As data science projects mature beyond ad hoc scripts, you might want to break them up into multiple steps. For example, a project may include one or more data acquisition, data cleansing, and finally, data analytics steps. For such projects, Cloudera Data Science Workbench allows you to schedule multiple jobs to run one after another in what is called a pipeline, where each job is dependent on the output of the one preceding it.

Creating a Job

Jobs are created within the scope of a project. When you create a job, you will be asked to select a script to execute as part of the job, and create a schedule for when the job should run. Optionally, you can configure a job to be dependent on another existing job, thus creating a pipeline of tasks to be accomplished in a sequence. Note that the script files and any other job dependencies must exist within the scope of the same project.
  1. Navigate to the project for which you want to create a job.
  2. On the left-hand sidebar, click Jobs.
  3. Click New Job.
  4. Enter a Name for the job.
  5. Select a script to execute for this job by clicking on the folder icon. You will be able to select a script from a list of files that are already part of the project. To upload more files to the project, see Managing Files.
  6. (Optional) Specify command-line arguments that are needed by the scripts that are running within your job in the Arguments field.
  7. Depending on the code you are running, select an Engine Kernel for the job from one of the following options: Python 2, Python 3, R, or Scala.
  8. Select a Schedule for the job runs from one of the following options.
    • Manual - Select this option if you plan to run the job manually each time.
    • Recurring - Select this option if you want the job to run in a recurring pattern every X minutes, or on an hourly, daily, weekly or monthly schedule.
    • Dependent - Use this option when you are building a pipeline of jobs to run in a predefined sequence. From a dropdown list of existing jobs in this project, select the job that this one should depend on. Once you have configured a dependency, this job will run only after the preceding job in the pipeline has completed a successful run.
  9. Select an Engine Profile to specify the number of cores and memory available for each session.
  10. Enter an optional timeout value in minutes.
  11. Click Set environment variables if you want to set any values to override the overall project environment variables.
  12. Specify a list of Job Report Recipients to whom you can send email notifications with detailed job reports for job success, failure, or timeout. You can send these reports to yourself, your team (if the project was created under a team account), or any other external email addresses.
  13. Add any Attachments such as the console log to the job reports that will be emailed.
  14. Click Create Job.

    Starting with version 1.1.x, you can use the Jobs API to schedule jobs from third partly workflow tools. For details, see Cloudera Data Science Workbench Jobs API.

Creating a Pipeline

The Jobs overview presents a list of all existing jobs created for a project along with a dependency graph to display any pipelines you've created. Job dependencies do not need to be configured at the time of job creation. Pipelines can be created after the fact by modifying the jobs to establish dependencies between them. From the job overview, you can modify the settings of a job, access the history of all job runs, and view the session output for individual job runs.

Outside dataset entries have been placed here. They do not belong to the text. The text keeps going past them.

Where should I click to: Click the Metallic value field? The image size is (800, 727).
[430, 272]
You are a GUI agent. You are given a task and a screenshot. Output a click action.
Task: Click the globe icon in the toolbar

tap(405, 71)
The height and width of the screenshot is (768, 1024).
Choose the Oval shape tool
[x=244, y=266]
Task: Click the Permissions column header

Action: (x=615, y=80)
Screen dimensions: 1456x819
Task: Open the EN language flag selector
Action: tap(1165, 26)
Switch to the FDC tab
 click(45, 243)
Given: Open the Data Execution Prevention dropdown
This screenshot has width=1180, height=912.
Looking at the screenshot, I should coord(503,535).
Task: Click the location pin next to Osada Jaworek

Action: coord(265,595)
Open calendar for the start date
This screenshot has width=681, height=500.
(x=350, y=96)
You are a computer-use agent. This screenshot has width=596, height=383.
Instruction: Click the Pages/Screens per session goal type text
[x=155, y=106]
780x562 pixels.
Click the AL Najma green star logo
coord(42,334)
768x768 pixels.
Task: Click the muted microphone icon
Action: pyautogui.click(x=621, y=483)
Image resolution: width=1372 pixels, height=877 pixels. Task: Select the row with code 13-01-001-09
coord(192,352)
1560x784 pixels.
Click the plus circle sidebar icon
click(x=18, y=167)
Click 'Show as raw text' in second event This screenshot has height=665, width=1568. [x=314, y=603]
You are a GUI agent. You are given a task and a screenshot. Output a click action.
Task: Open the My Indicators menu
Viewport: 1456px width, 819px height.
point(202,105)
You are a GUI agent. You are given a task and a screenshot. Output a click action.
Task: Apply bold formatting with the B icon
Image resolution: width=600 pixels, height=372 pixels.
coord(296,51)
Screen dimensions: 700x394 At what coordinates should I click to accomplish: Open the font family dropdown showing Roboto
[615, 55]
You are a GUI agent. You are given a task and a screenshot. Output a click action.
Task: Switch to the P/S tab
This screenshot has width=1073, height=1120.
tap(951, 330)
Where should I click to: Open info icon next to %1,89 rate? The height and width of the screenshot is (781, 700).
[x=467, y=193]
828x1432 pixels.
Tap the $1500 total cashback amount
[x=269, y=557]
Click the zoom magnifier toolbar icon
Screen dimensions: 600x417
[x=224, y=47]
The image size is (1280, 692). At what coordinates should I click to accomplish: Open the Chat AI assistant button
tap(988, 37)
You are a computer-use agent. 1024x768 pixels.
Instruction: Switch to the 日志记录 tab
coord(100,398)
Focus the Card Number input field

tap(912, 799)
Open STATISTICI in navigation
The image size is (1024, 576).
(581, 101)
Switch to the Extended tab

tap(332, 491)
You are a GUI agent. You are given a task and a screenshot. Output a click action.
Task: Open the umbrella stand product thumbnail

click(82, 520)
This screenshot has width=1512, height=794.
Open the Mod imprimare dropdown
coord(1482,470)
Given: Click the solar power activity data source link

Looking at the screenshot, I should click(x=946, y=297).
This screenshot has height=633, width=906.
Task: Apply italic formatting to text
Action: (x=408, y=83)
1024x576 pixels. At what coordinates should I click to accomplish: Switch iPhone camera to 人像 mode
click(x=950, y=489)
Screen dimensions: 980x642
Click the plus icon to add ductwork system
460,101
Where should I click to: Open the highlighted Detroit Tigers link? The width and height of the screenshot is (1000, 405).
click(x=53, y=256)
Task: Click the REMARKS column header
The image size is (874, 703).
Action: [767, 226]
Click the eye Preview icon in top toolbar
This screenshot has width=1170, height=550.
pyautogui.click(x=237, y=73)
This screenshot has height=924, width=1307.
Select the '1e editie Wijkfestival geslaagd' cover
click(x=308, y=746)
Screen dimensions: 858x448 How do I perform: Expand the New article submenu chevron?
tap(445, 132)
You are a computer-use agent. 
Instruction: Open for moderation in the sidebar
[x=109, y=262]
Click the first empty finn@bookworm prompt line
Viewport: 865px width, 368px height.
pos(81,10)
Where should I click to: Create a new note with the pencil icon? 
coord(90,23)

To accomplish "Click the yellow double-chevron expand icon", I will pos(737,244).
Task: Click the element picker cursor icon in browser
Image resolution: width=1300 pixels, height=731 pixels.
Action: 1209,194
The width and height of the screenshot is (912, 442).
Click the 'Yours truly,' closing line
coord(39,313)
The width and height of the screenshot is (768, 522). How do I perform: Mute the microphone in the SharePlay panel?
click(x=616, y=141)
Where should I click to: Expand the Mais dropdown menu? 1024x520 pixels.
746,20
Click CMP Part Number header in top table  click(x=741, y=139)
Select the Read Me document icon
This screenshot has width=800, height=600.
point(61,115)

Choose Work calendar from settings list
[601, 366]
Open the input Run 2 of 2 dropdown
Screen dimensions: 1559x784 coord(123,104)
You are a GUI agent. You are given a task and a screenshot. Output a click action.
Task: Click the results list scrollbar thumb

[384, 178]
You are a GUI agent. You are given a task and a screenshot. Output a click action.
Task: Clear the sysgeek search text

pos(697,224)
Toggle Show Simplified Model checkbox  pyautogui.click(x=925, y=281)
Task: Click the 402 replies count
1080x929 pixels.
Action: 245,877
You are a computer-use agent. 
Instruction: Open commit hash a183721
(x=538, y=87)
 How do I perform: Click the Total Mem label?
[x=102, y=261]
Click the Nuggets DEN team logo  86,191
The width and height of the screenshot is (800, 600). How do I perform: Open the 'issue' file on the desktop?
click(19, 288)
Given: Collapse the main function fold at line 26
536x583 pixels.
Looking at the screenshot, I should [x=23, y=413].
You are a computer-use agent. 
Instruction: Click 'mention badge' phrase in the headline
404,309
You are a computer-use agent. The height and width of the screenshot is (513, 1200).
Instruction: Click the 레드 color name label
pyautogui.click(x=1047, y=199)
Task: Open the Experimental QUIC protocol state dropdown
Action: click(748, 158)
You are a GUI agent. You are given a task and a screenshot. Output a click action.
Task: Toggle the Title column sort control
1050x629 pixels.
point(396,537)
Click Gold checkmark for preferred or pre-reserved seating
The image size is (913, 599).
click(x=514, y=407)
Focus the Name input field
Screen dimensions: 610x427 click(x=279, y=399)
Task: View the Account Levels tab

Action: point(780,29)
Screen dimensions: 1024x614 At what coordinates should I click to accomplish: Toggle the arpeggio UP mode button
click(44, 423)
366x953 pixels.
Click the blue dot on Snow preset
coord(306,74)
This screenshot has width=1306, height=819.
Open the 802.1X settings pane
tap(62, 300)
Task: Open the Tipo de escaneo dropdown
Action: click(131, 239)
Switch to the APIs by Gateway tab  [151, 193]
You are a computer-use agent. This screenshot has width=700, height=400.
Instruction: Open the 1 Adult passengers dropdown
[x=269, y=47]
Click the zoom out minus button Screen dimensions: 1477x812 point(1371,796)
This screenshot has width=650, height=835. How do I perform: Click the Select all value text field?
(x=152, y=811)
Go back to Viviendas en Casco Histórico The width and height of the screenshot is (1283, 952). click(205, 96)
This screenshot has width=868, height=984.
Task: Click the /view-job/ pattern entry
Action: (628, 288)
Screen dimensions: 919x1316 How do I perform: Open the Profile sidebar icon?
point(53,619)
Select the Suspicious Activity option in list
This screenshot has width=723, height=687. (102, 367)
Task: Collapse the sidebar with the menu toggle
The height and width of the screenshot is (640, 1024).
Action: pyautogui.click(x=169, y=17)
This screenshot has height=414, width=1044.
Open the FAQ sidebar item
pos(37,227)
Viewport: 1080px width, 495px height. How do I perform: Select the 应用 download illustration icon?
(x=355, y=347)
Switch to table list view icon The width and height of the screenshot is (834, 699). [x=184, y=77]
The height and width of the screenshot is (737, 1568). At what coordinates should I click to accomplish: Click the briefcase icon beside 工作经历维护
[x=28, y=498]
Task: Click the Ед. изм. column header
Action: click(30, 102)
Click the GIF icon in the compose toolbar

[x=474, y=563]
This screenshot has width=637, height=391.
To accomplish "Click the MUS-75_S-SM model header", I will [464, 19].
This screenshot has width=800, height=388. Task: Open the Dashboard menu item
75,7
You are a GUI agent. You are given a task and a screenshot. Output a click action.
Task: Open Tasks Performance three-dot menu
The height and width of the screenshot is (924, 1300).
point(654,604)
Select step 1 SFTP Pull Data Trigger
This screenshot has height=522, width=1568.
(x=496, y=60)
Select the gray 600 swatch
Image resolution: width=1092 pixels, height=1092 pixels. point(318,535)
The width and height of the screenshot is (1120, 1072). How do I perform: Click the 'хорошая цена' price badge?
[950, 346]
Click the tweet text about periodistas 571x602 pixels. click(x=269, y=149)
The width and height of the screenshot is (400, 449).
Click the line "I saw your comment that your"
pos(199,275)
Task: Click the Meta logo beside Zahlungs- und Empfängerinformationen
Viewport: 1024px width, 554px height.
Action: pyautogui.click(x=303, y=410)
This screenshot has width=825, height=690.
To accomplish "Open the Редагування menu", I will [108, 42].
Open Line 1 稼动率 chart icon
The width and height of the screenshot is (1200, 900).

Let's take an example of a project that has two jobs, Read Weblogs and Write Weblogs. Given that you must read the data before you can run analyses and write to it, the Write Weblogs job should only be triggered after the Read Weblogs job completes a successful run. To create such a two-step pipeline:
  1. Navigate to the project where the Read Weblogs and Write Weblogs jobs were created.
  2. Click Jobs.
  3. From the list of jobs, select Write Weblogs.
  4. Click the Settings tab.
  5. Click on the Schedule dropdown and select Dependent. Select Read Weblogs from the dropdown list of existing jobs in the project.
  6. Click Update Job.

Viewing Job History

  1. Navigate to the project where the job was created.
  2. Click Jobs.
  3. Select the relevant job.
  4. Click the History tab. You will see a list of all the job runs with some basic information such as who created the job, run duration, and status. Click individual runs to see the session output for each run.